Lideranças comunitárias do Areal, região incorporada a Águas Claras, organizaram ontem um abaixo-assinado pedindo a remoção do Albergue Conviver. Segundo relato de moradores, a violência na cidade está diretamente associada ao estabelecimento que hospeda sem-tetos de todas as partes do Distrito Federal e do país. Eles reclamam que a presença dos albergados tem, inclusive, desvalorizado os imóveis do bairro. Na avenida principal do Areal, muitas placas de venda estão espalhadas nas calçadas.

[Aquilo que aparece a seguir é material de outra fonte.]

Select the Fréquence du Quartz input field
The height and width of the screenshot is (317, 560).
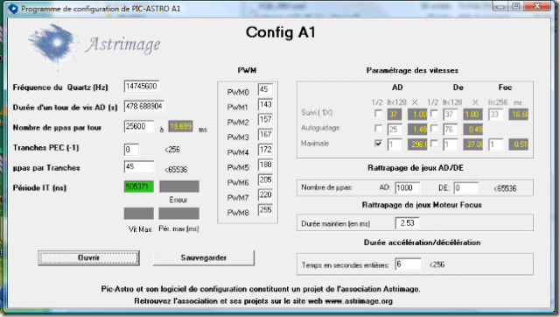pos(142,87)
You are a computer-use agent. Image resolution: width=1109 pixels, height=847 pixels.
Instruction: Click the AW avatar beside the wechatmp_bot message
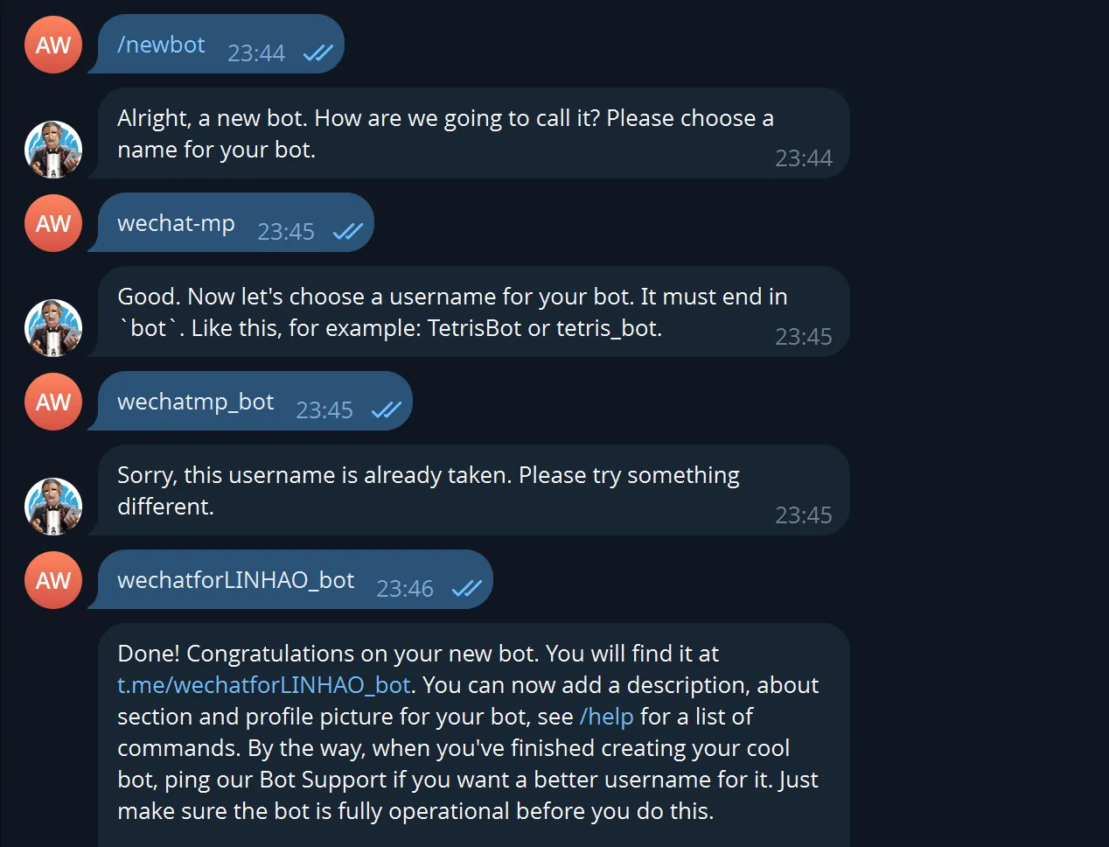[x=53, y=402]
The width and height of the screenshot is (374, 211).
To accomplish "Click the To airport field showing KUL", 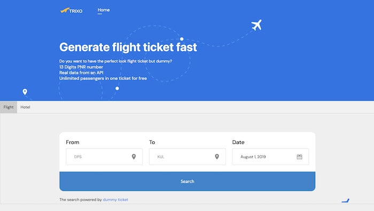I will click(x=187, y=157).
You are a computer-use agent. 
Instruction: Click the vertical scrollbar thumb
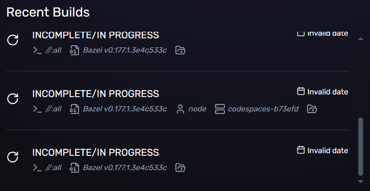(x=360, y=146)
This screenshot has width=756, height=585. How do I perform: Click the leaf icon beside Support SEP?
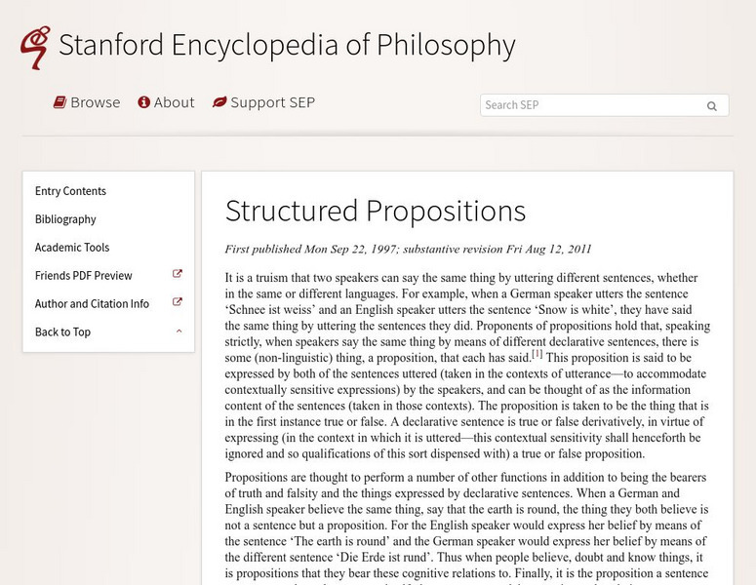pyautogui.click(x=219, y=102)
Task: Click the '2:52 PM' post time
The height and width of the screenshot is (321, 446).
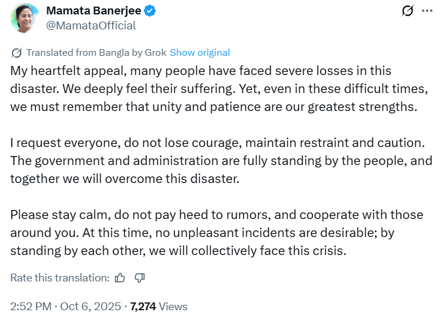Action: 31,307
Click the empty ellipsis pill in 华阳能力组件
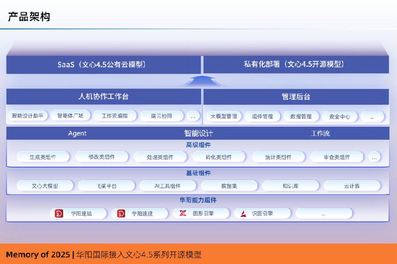The width and height of the screenshot is (397, 264). point(323,214)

Um dos organizadores do manifesto, Luiz Cláudio Cezário, 39 anos, denuncia que a maioria das pessoas residentes do albergue tem ficha de antecedentes criminais ou são foragidos da Justiça. Ele reclama que a direção do órgão não tem um controle efetivo sobre essa população. ;Só através do Linha Direta (extinto programa da Rede Globo que relembrava casos de autores de homicídios foragidos) a polícia prendeu dois assassinos de altíssima periculosidade. Eles estavam andando no meio da população, como cidadãos comuns, porque a direção não troca informação com outros órgãos;, reclamou.
Luiz Cláudio carrega no corpo 11 cicatrizes provocadas por uma faca. De acordo com ele, o autor da agressão é um albergado, que o assaltou há cerca de quatro anos. ;Eu estava saindo do mercado quando três homens me abordaram Um deles, que depois eu descobri ser albergado, começou a me esfaquear sem eu nem ter reagido. Parecia estar sob efeito de drogas ou álcool;, relembrou.
A aposentada Guiomar Duarte Sá, 60 anos, conta que desistiu de ter interfone em casa. ;Eles tocam o interfone toda hora pedindo dinheiro. Se você der para um, todos querem também. Da última vez, eles tocaram tanto que o interfone quebrou. Não vou mais arrumar para ver se tenho um pouco de sossego.;
Entre os comerciantes, a insatisfação é ainda maior. O dono de uma mercearia no centro do Areal Ricardo Rodrigues, 31 anos, diz que o movimento no seu estabelecimento cai bastante nesta época do ano, quando o albergue está lotado. ;Os clientes são coagidos a dar dinheiro e preferem pegar o carro e sair da cidade para fazer compras em outro lugar do que ter que passar por esse constrangimento. Eu acho que o albergue deve existir, mas em uma área longe da cidade;, disse.
Social
O diretor do Albergue Conviver, Alisson Pereira, interpreta as críticas dos moradores como um preconceito com os mais carentes. Segundo ele, a população local espera que a casa tenha o mesmo aspecto de um sistema prisional, restringindo as saídas dos albergados, mas, pelo caráter social do albergue, esse modelo não pode ser adotado. ;O albergue é estigmatizado pelos moradores também por conta da especulação imobiliária, mas eu tenho um olhar diferenciado. Ali é um lugar para garantir a proteção de quem necessita sem privá-los da liberdade. Não podemos encarcerá-los;, rebateu.
Ele também condena a associação da violência à presença dos albergados. De acordo com Pereira, o prédio que tem capacidade para abrigar 700 pessoas, foi construído antes da cidade. E lembrou que o Areal nasceu de uma invasão e tem características de violência que não estão relacionadas ao albergue. ;Com ou sem albergue, iria existir tráfico de drogas, assaltos e roubos aqui. E digo que a grande maioria dos crimes que acontecem aqui não é cometido por moradores do albergue, até porque 90% deles estão em trânsito em Brasília para resolver algum problema, ou procurando uma ocupação;, afirmou.
O administrador de Águas Claras, José Júlio Oliveira, reconhece o problema e diz que pretende discutir o assunto com a nova secretária da Sedest, Arlete Sampaio, nos próximos dias. ;A administração não tem poder para simplesmente tirar o albergue, até porque tem o caráter social. Mas podemos provocar o assunto, discutir uma remoção, ou outra alternativa, mas o fato é que realmente o albergue incomoda os moradores;, frisou José Júlio.
Abaixo-assinado
Os responsáveis pelo protesto pretendem recolher cerca de 20 mil assinaturas e entregá-las ao governador do DF, Agnelo Queiroz e à secretária de Desenvolvimento, Ação Social e Transferência de Renda (Sedeste), Arlete Sampaio, ambos do PT.